The Nasha, built in 1997, is an Iran-flagged very large crude carrier. It was docked on Sunday at Kharg Island, Iran’s biggest oil-export terminal, according to satellite images reviewed by advocacy group United Against Nuclear Iran and Bloomberg News.
Analysts from Vortexa and UANI said the vessel appears to have been re-mobilized after last delivering a cargo two to three years ago. It’s not entirely clear what Nasha had been up to since it was last seen — whether it was sailing or idled, or within or outside the Persian Gulf — as the vessel had stopped signaling its location.

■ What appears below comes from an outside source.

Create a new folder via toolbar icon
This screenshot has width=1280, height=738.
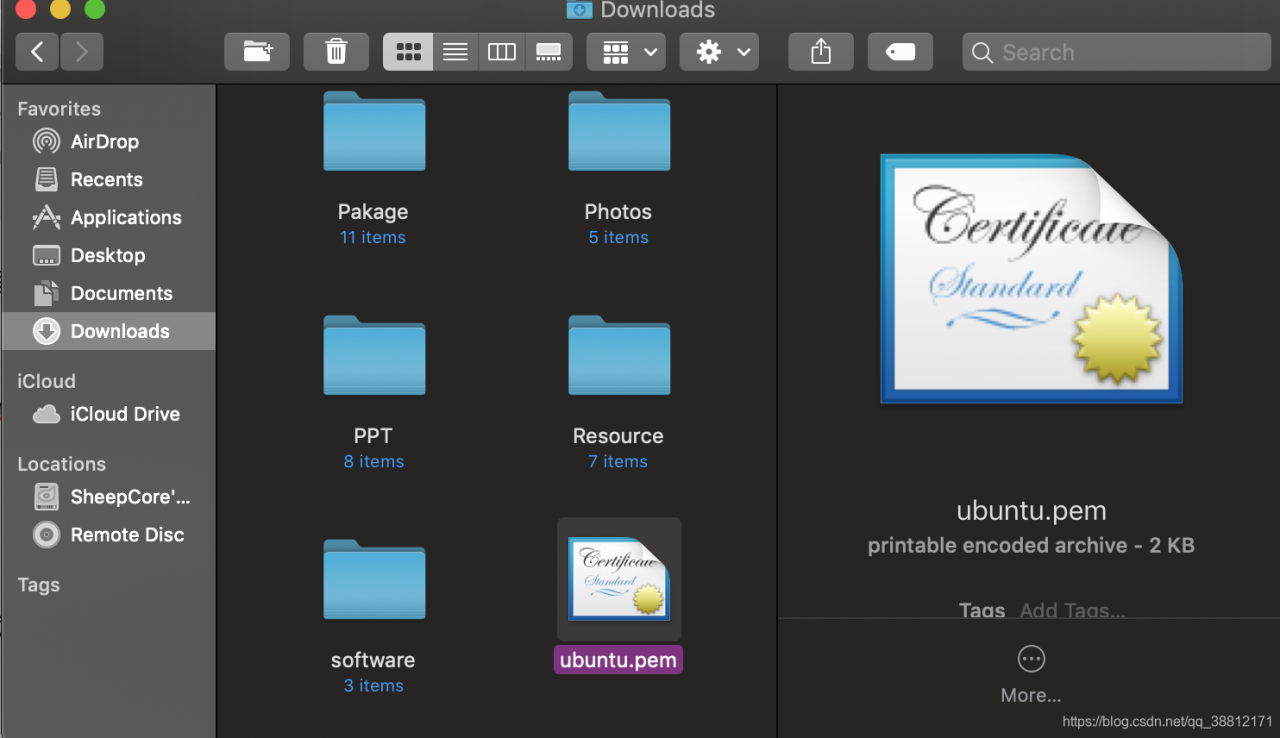257,52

The US blockade means a growing number of tankers carrying Iranian oil remain stuck in the Persian Gulf or the Gulf of Oman, while other ships can’t sail through the Strait of Hormuz to pick up oil. As a result, Iran is fast running out of places to store its oil, with capacity likely to last for at most another three weeks at the current rate, research firm Kpler said this week.
Iran has proven itself to be able to endure significant economic pain, but the physical reality of having US warships in the Gulf of Oman will force it to find increasingly creative alternatives.

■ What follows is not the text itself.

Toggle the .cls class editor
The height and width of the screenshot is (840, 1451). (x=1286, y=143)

Reactivating Nasha — and ships like it — could buy Tehran some time to allow production to continue and to retain some storage space. The country has been known to tap on onshore and offshore capacity in a way that’s more dexterous than its neighbors before tanks are full. Last year, just days before Israel began pounding the country in June, Iran managed to ramp up loadings and move up to 2.33 million barrels a day.
Bloomberg News couldn’t immediately determine how many empty Iran-linked tankers are within the Persian Gulf or nearby and accessible. Analyst estimates suggest that, absent workarounds like Nasha, Tehran could soon be forced to shut in oil production.

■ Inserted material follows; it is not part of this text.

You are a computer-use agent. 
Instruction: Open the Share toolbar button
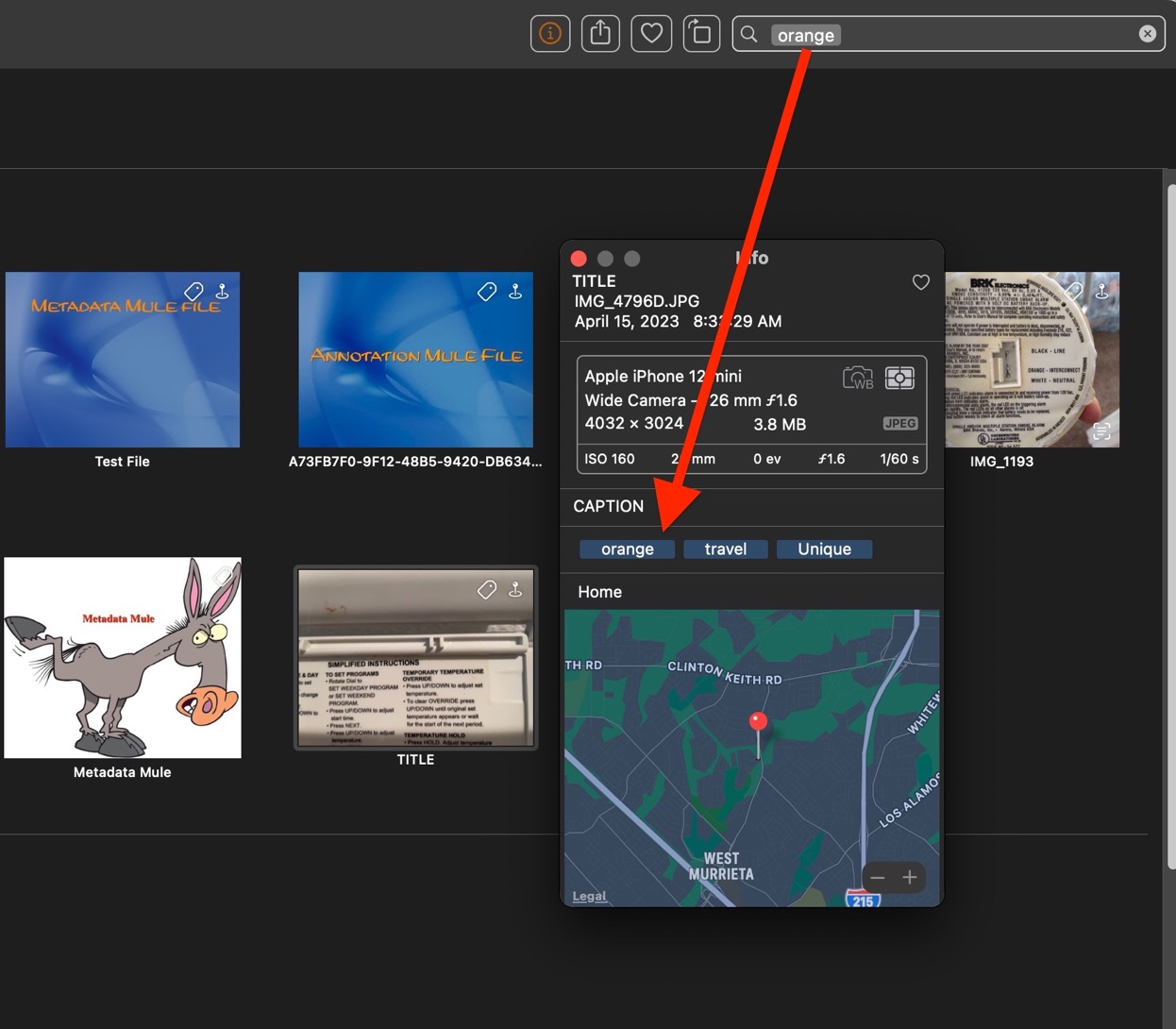[x=600, y=34]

Read More: US Dismisses Iran’s Ability to Handle Oil Backed Up by Blockade
“Reactivating vessels like this can help Iran in the short run, but the fundamental problem of the US blockade still exists as they struggle to bring in the ballast vessels,” said Xavier Tang, a senior market analyst at ship-tracking platform Vortexa Ltd. “The bigger question is perhaps when they will slow down their crude production.”
The US, meanwhile, has doubled down on its enforcement of the blockade introduced earlier this month, with US President Trump repeatedly suggesting Iran is on the verge of collapse.
“They don’t know how to sign a nonnuclear deal. They better get smart soon!” said Trump in a Wednesday post on Truth Social. “NO MORE MR. NICE GUY!”
In recent days, several Iran oil-laden supertankers were obstructed by the US Navy and forced to huddle off an Iranian port on the Gulf of Oman. That cluster now has 20 ships, compared to five on average before the blockade, the US Central Command said in a social-media post on Tuesday.
Last week, satellite images showed 13 tankers, most of them VLCCs, anchored to the east of Kharg Island, roughly double the number seen the day before the blockade began on April 13. Inbound traffic into the gulf via the Strait of Hormuz remains near zero.
(Adds context in paragraphs five, six and Trump tweet in paragraphs nine and ten.)